Algo era cierto, estaba en la tierra y todavía vivía, pero me invadió una angustia terrible y me pregunté que pasaría: ¿moriría allí sin que nadie supiera qué había sido de mí? Nunca sabrían lo que me había pasado y lo peor era que el silencio y el tiempo que comenzó a pasar me confirmaban que nadie me buscaba. ¿No les importaba? ¿Cómo no notaron que faltaba en casa? ¿Qué era yo? Si no me pueden salvar que pidan ayuda; la gente en estos casos es muy solidaria, pero ¿a quién se lo estaba diciendo? Estaba solo, nadie me podía oír. Comencé a sentir que el agua que me había arrastrado también había penetrado hasta los más profundos pliegues de mi cuerpo y la sentía fría y con intención de quedarse y enfriarse aun más.

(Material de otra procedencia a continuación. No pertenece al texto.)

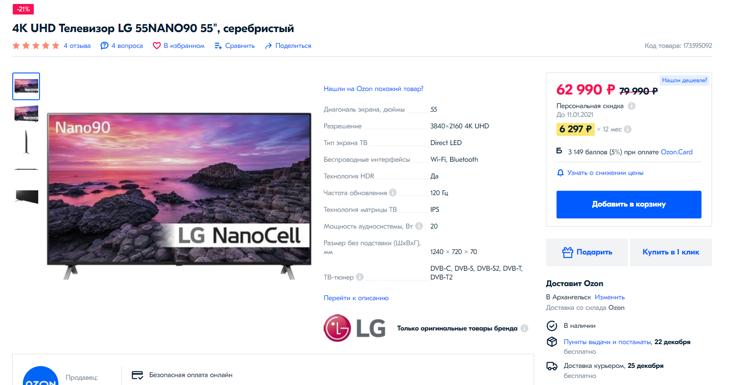Open the 4 вопроса questions link

click(127, 46)
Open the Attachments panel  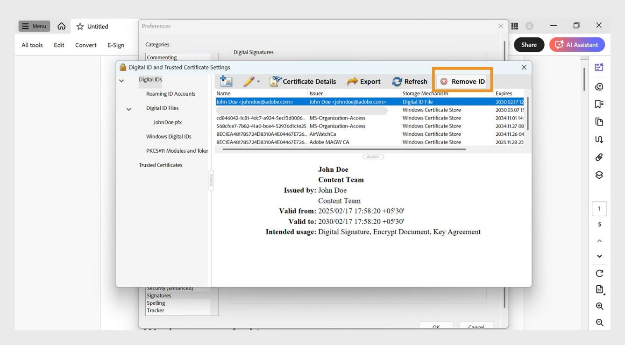pos(600,157)
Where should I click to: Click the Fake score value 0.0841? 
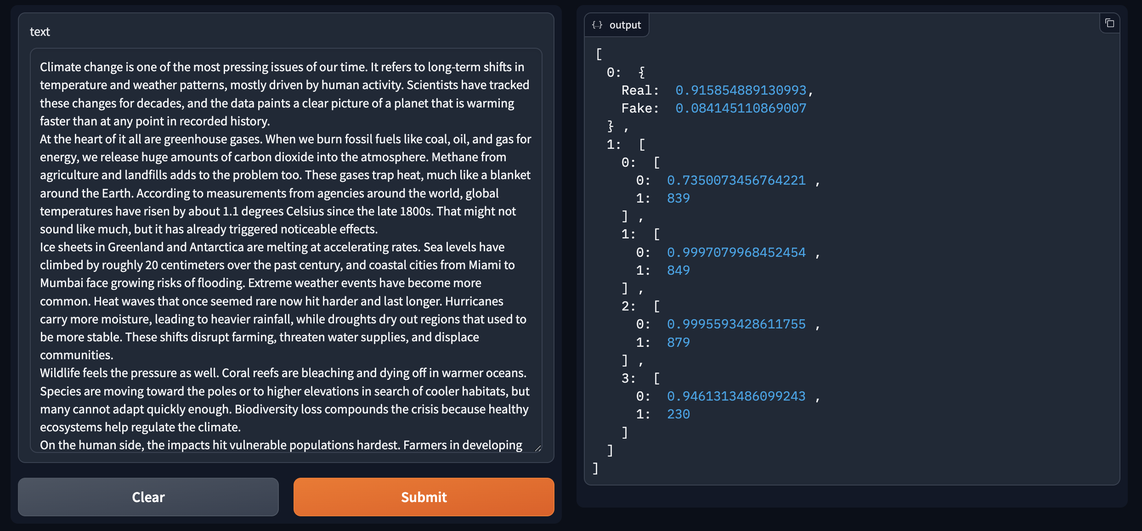741,108
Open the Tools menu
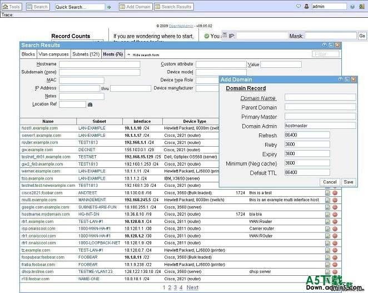Screen dimensions: 368x293 pyautogui.click(x=12, y=7)
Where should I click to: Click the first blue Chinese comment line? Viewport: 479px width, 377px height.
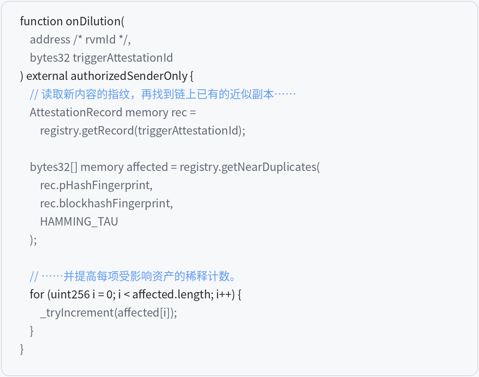pos(163,94)
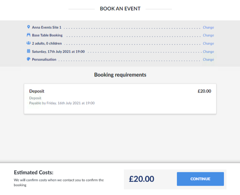This screenshot has width=240, height=195.
Task: Click the Anna Events Site 1 label
Action: (x=47, y=28)
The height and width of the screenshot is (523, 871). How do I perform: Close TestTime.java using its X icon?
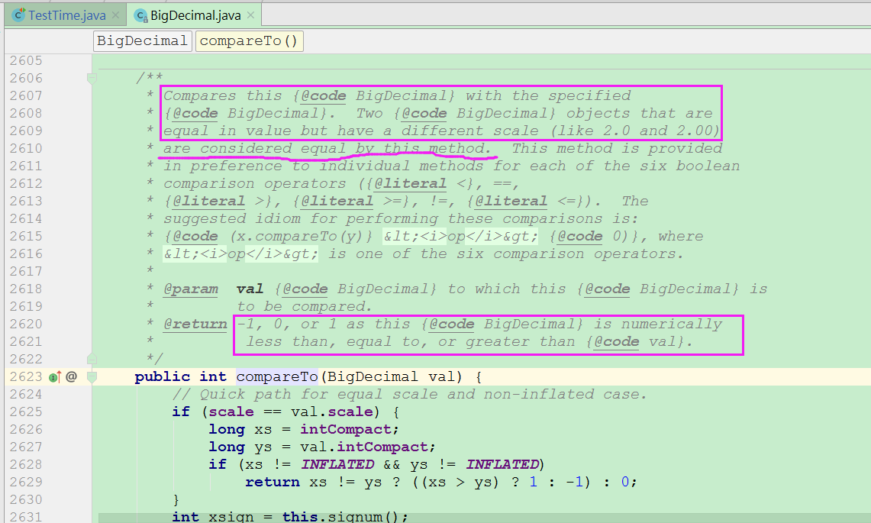(x=116, y=13)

Estaba aceptando este final cuando me pareció oír ruido de golpes como mazazos contra un muro, cada vez más vigorosos, que llegaban modificados por el rebote en las paredes de largos túneles. Ahora sabía algo: estaban tratando de encontrarme y podía esperar seguir viviendo mientras siguiera escuchando esos golpes. Pasó mucho tiempo, mucho más del que yo querría haber esperado, pero sólo me quedaba eso, esperar, hasta que pararon los golpes y escuché el roce de una pesada losa como las que sellan los sepulcros. Y algo más: unas lejanísimas voces humanas llegaban a través de la tierra. ¿Me habrían enterrado vivo en la bóveda familiar de la Recoleta y alguien, dudando tal vez de esa realidad pidió la exhumación de mi cadáver? ¡Dios mío, qué de ideas pasaban por mi cerebro!

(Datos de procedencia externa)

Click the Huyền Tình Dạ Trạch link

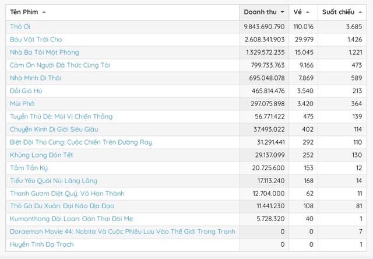click(42, 244)
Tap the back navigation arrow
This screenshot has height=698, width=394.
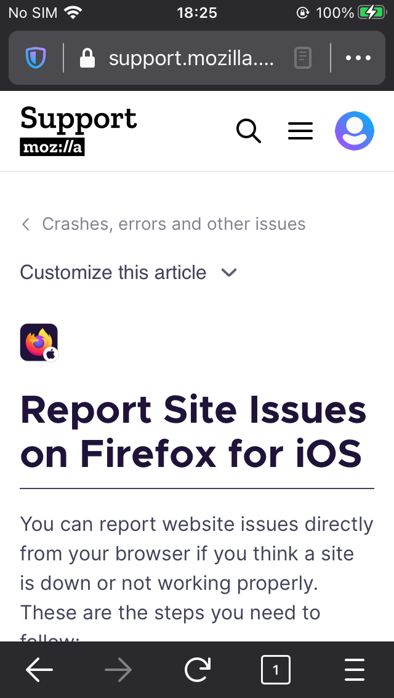(x=39, y=670)
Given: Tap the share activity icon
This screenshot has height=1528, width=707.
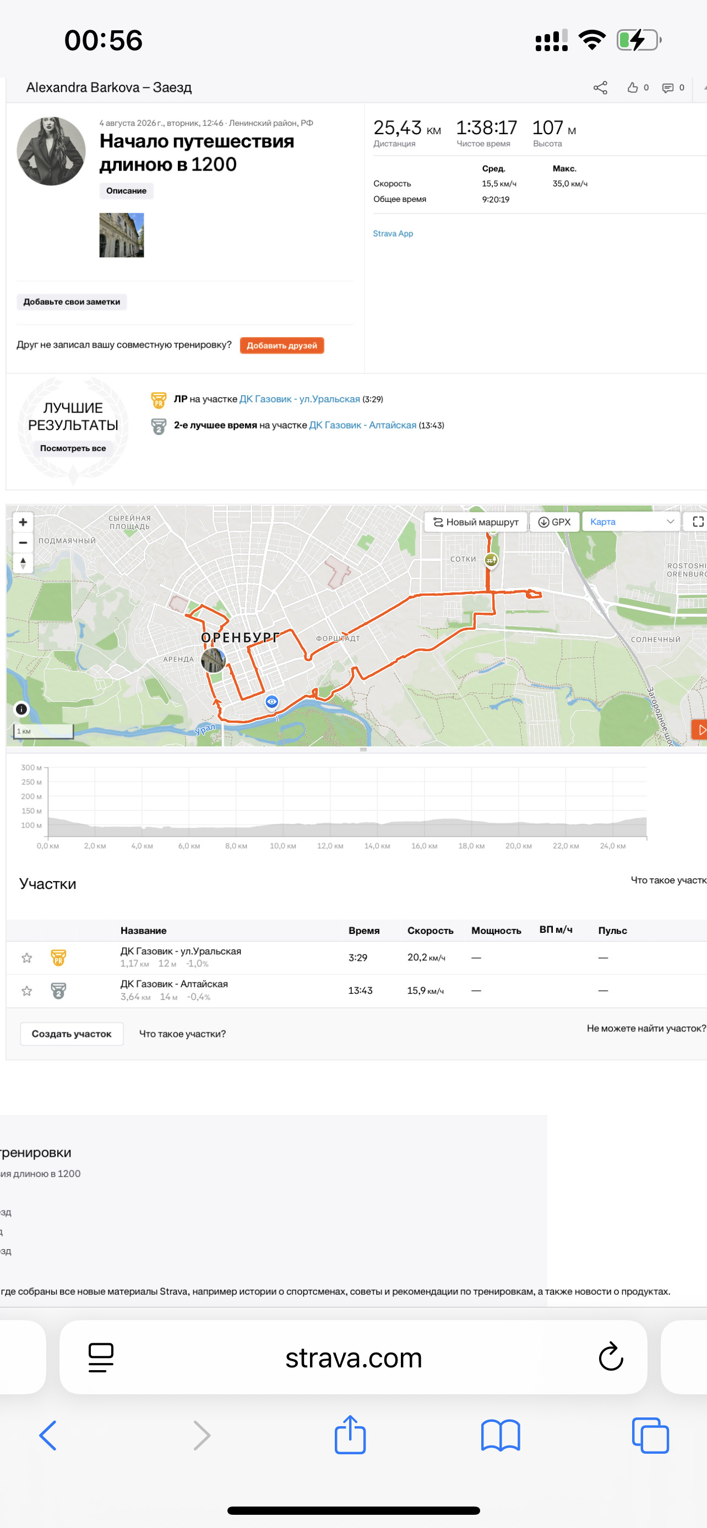Looking at the screenshot, I should tap(600, 88).
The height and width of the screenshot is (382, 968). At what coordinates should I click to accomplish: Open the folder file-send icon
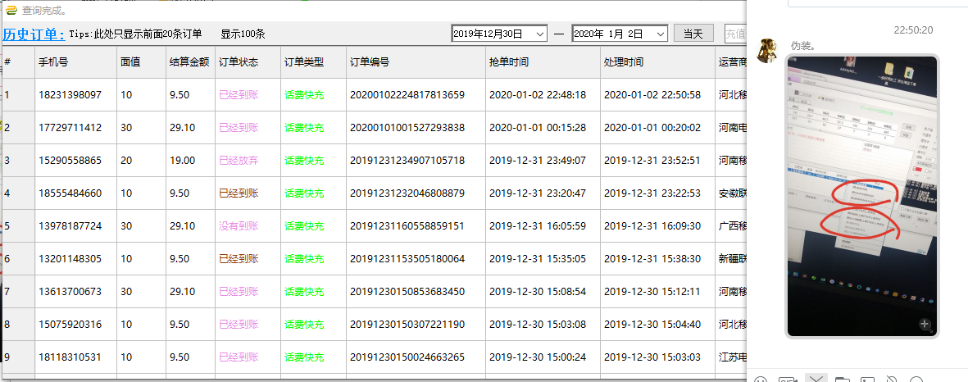click(x=843, y=380)
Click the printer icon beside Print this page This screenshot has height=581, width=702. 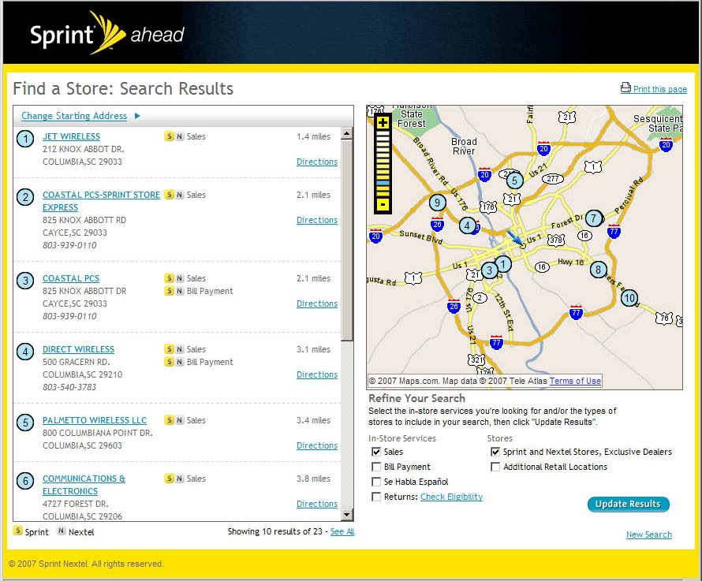625,88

Esa y otras fueron barridas por un nuevo torrente de agua que me arrastró por los túneles hasta que me detuve, y otra vez el silencio y el tiempo pasando lentamente, y nuevamente la espera.
Volví a caer en la desesperanza, esta vez definitivamente. Me pudriría allí abajo, en las profundidades húmedas y silenciosas de la tierra como les pasa a las personas, a fin de cuentas, aunque hubiera esperado que fuera distinto.
Estaba entregándome mansamente a mi última noche cuando escuché un ruido atronador e inmediatamente toneladas de líquido en cascada me tomaron y alzándome me arrastraron, rebotando por túneles desconocidos. En medio de la confusión que me provocaba este nuevo acontecer me pareció que una pequeña luz en forma de círculo difuso se movía hacia mí. Sí, debía ser como tanta gente que estuvo al borde de la muerte contó al volver. Yo estaba volviendo a la vida. Seguí resbalando cada vez más rápido hacia esa lámpara de vida hasta que de pronto me detuve en una playa rectangular cerrada por cuatro altísimas paredes de color gris. El piso sobre el que había caído era del mismo material indefinido. El espacio parecía no tener techo y la luz que de allí provenía me deslumbraba de tal manera que no podía apreciar las dimensiones del lugar.
Cuando logré aclimatarme a esta nueva experiencia y serenarme como para entender algo de lo que me había pasado, un rostro conocido y sonriente se recortó contra el cielo y se fue acercando. Cuando mi dueño no pudo acercarse más a la profundidad en que yo estaba, extendió el brazo derecho y tomándome con su mano, me sacó del fondo de la cámara de inspección del sistema cloacal.
Tal vez ahora pueda saber de quien era esa llamada.